Problema apresentado 1
No texto sobre os pomares de sequeiro algarvios, que ave faz os ninhos em buracos nos troncos de alfarrobeiras ou oliveiras antigas?
Problema apresentado 2
Reproduza, por favor, o texto sobre os pomares de sequeiro algarvios desde "## frederico (11" até "ocupar alguns vales.", inclusive.
Problema apresentado 3
Continue o texto sobre os pomares de sequeiro algarvios a partir da última frase apresentada.

Excerto fornecido
---+---

# Pomares de Sequeiro Algarvios



## frederico (11 Ago 2014 às 04:42)

No passado o litoral e o barrocal algarvios terão sido ocupados por uma floresta composta maioritariamente pela azinheira, sobreiro e pinheiro-manso, com manchas de carvalho-cerquinho e diversas espécies ripícolas a ocupar alguns vales. 

Cedo o Homem modificou esta paisagem e pelo Mediterrâneo vieram provavelmente ainda antes da colonização romana algumas espécies de árvores, que acabaram por dominar a paisagem de parte do Algarve: amendoeira, figueira, alfarrobeira e oliveira. Embora se atribua a introdução destas espécies aos árabes ou romanos, é mais que provável que tenham chegado através de mercadores fenícios, gregos ou cartagineses, que durantes séculos mantiveram contactos comerciais com as tribos locais. 

As espécies que fazem parte dos pomares de sequeiro têm um reduzido impacto ambiental e diversas espécies animais adaptaram-se a este ecossistema criado pelo homem. Uma das aves mais comuns nesta paisagem agrícola é o *mocho galego*, que ocupa buracos em troncos de alfarrobeiras ou oliveiras antigas para fazer os seus ninhos. A densidade de mocho-galego neste ambiente rural é elevadíssima e é muito fácil observar a espécie ao final do dia. Contudo, no Verão, a mortalidade por atropelamento é preocupante. A coruja-das-torres prefere casas abandonadas para nidificar, e também é comum. A andorinha-das-chaminés, rara nas serras, ocorre com elevada frequência. Há diversas espécies cinegéticas, infelizmente cada vez menos abundantes: coelho, lebre, perdiz. Nas zonas mais inacessíveis do barrocal a norte de Loulé nidifica a *águia-de-bonelli*. O ouriço-cacheiro prefere áreas agrícolas com algum regadio, próximas de habitações.

---+---

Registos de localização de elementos

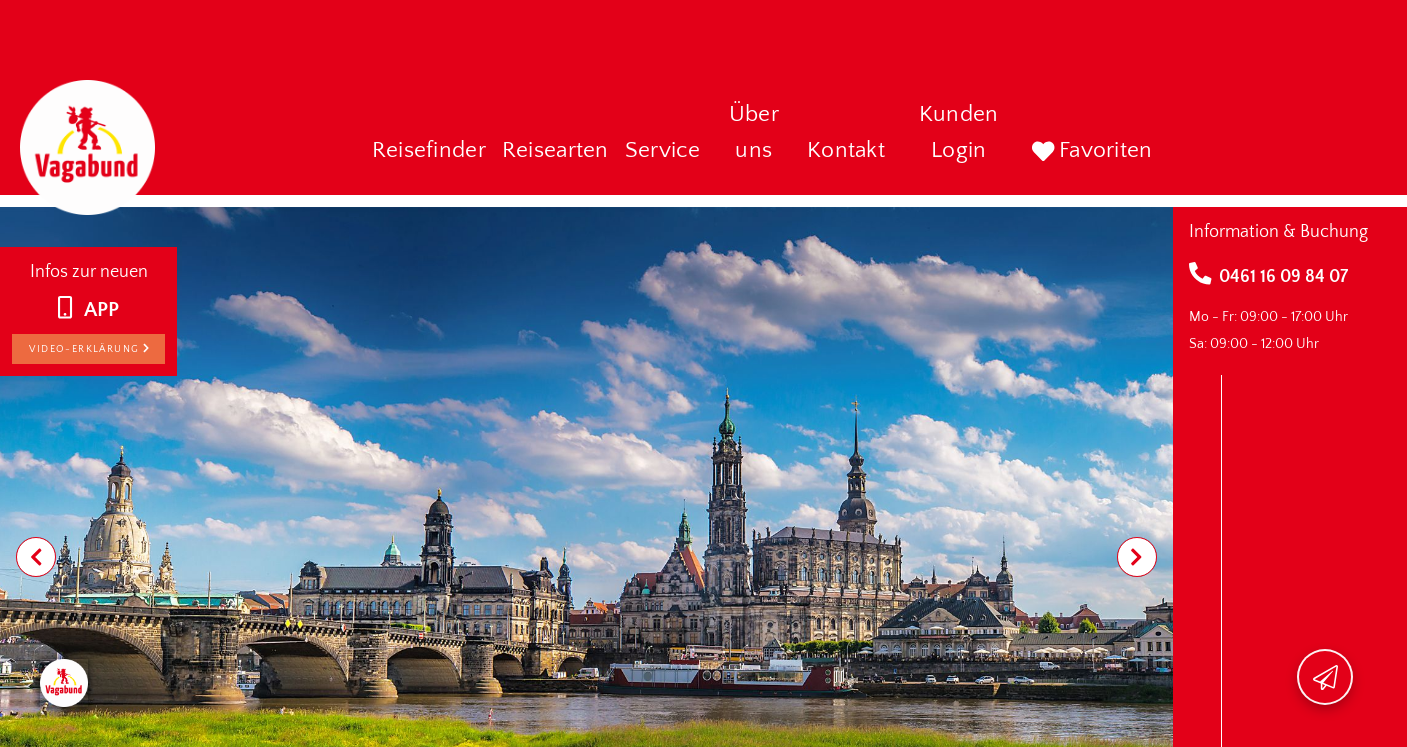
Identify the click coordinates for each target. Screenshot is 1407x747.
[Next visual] (1137, 557)
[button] (429, 152)
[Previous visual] (36, 557)
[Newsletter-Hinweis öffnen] (1325, 677)
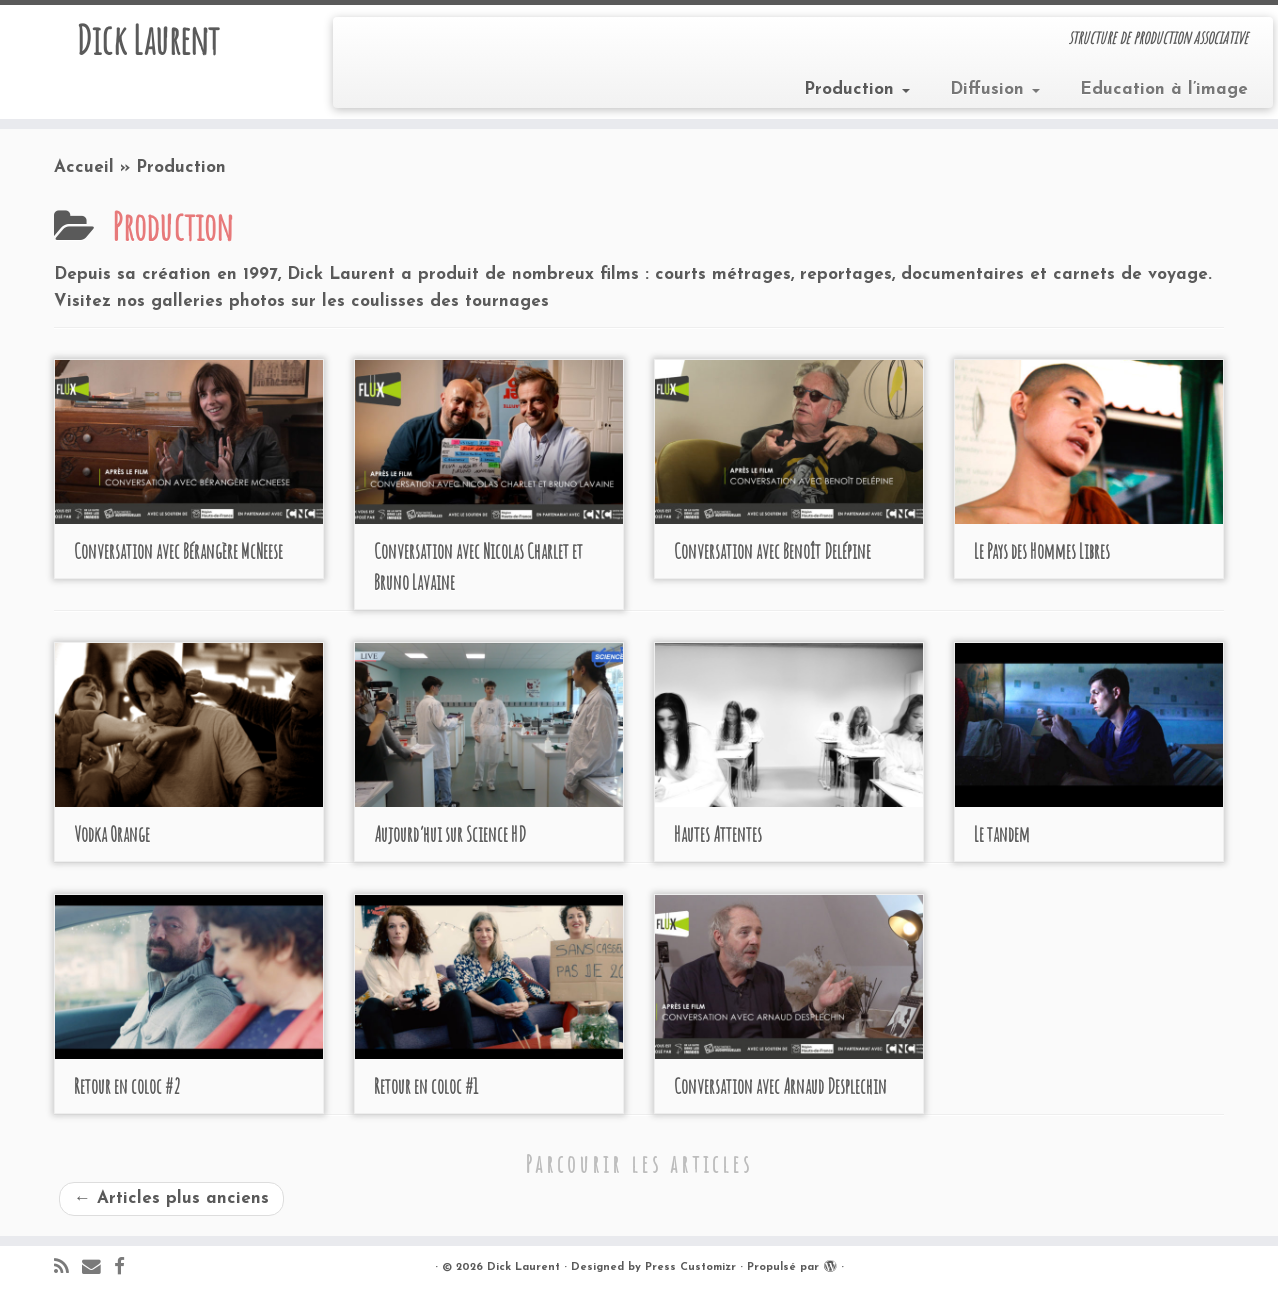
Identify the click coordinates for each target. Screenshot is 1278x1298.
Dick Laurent (147, 40)
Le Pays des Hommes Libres (1042, 551)
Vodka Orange (112, 834)
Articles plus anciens (171, 1198)
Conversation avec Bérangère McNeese (178, 551)
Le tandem (1002, 834)
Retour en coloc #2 (127, 1086)
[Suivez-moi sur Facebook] (126, 1268)
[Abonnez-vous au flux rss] (68, 1268)
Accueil (84, 167)
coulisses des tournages (450, 301)
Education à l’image (1164, 89)
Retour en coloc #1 (426, 1086)
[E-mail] (98, 1268)
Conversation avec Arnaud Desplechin (780, 1086)
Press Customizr (690, 1267)
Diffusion (995, 89)
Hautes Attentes (718, 834)
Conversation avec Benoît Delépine (772, 551)
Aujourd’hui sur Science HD (450, 834)
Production (857, 89)
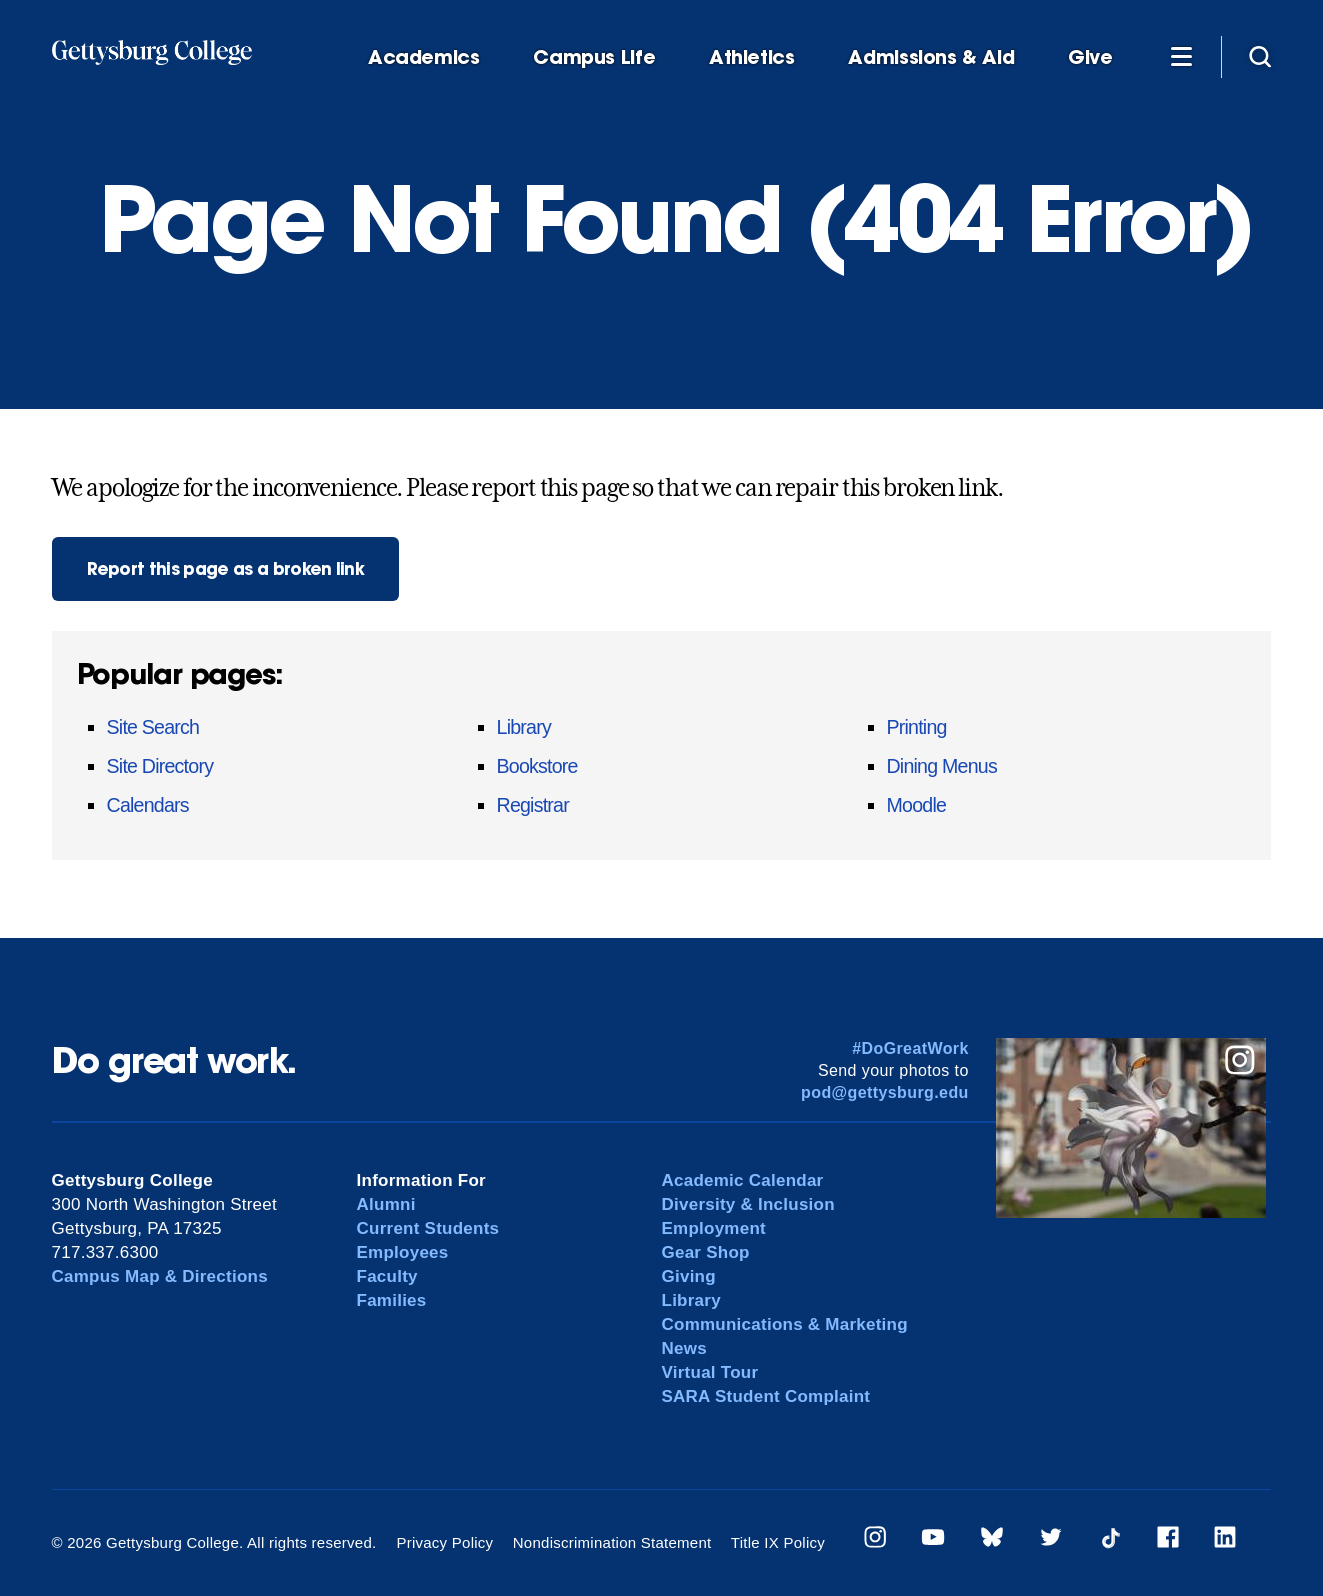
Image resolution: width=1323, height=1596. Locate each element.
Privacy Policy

---+---

Resposta 1
O mocho-galego.

Resposta 2
## frederico (11 Ago 2014 às 04:42)

No passado o litoral e o barrocal algarvios terão sido ocupados por uma floresta composta maioritariamente pela azinheira, sobreiro e pinheiro-manso, com manchas de carvalho-cerquinho e diversas espécies ripícolas a ocupar alguns vales.

Resposta 3
Contudo, os pomares de sequeiro estão em risco. O seu abandono tem décadas e as árvores não têm sido replantadas. Por toda a região há enormes extensões com alfarrobeiras e amendoeiras velhas e ressequidas. 

Causas da decadência:

- substituição por outras culturas com maior impacto ambiental, como a vinha nos anos 80 e mais recentemente a laranjeira (no sotavento) ou as estufas de frutos vermelhos.

- especulação imobiliária.

- abandono da agricultura e despovoamento de algumas áreas. 

- incêndios.

A abertura de novas estradas e caminhos, e a urbanização de terrenos agrícolas, num padrão caótico de povoamento disperso, como sucede a norte de Faro e de Olhão, também contribuem para a destruição dos pomares de sequeiro e para um maior impacto ambiental das actividades humanas. 

Lamentavelmente, o valor económico destes pomares é desprezado. Portugal é um dos maiores produtores de alfarroba, um fruto seco com diversas aplicações e elevado valor económico. A alfarrobeira é cultivada apenas em algumas zonas em torno do Mediterrâneo, com condições edafo-climáticas idênticas às que se encontram no litoral e barrocal algarvios: solos profundos e férteis, elevada luminosidade, precipatação média anual em torno dos 400/500 mm, Estios secos e quentes e Invernos amenos. O figo e a amêndoa também constituem mais dois exemplos de produtos agrícolas com elevado valor económico. No tempo do Império Romano considerava-se que os melhores figos de todo o Império eram provenientes do sotavento algarvio. 

O impacto ambiental dos pomares de sequeiro é reduzido e os custos de manutenção são baixos. Contudo, o crescimento das árvores é lento. Uma plantação de alfarrobeiras poderá dar o seu máximo rendimento apenas para a geração seguinte. Tal não constituiria problema se nas últimas décadas tivesse ocorrido um plano regional de valorização e manutenção destes pomares. Portugal já poderia ser o maior produtor de alfarroba a nível mundial se num passado recente a espécie tivesse sido mais valorizada na região algarvia.


----------



## belem (11 Ago 2014 às 14:57)

Interessante tópico.

O estatuto da figueira, como árvore nativa, ainda está em avaliação.
A oliveira e a alfarrobeira, fazem parte da flora nativa. A alfarrobeira também cresce e frutifica na Estremadura portuguesa. As variedades introduzidas é que poderão ser diferentes.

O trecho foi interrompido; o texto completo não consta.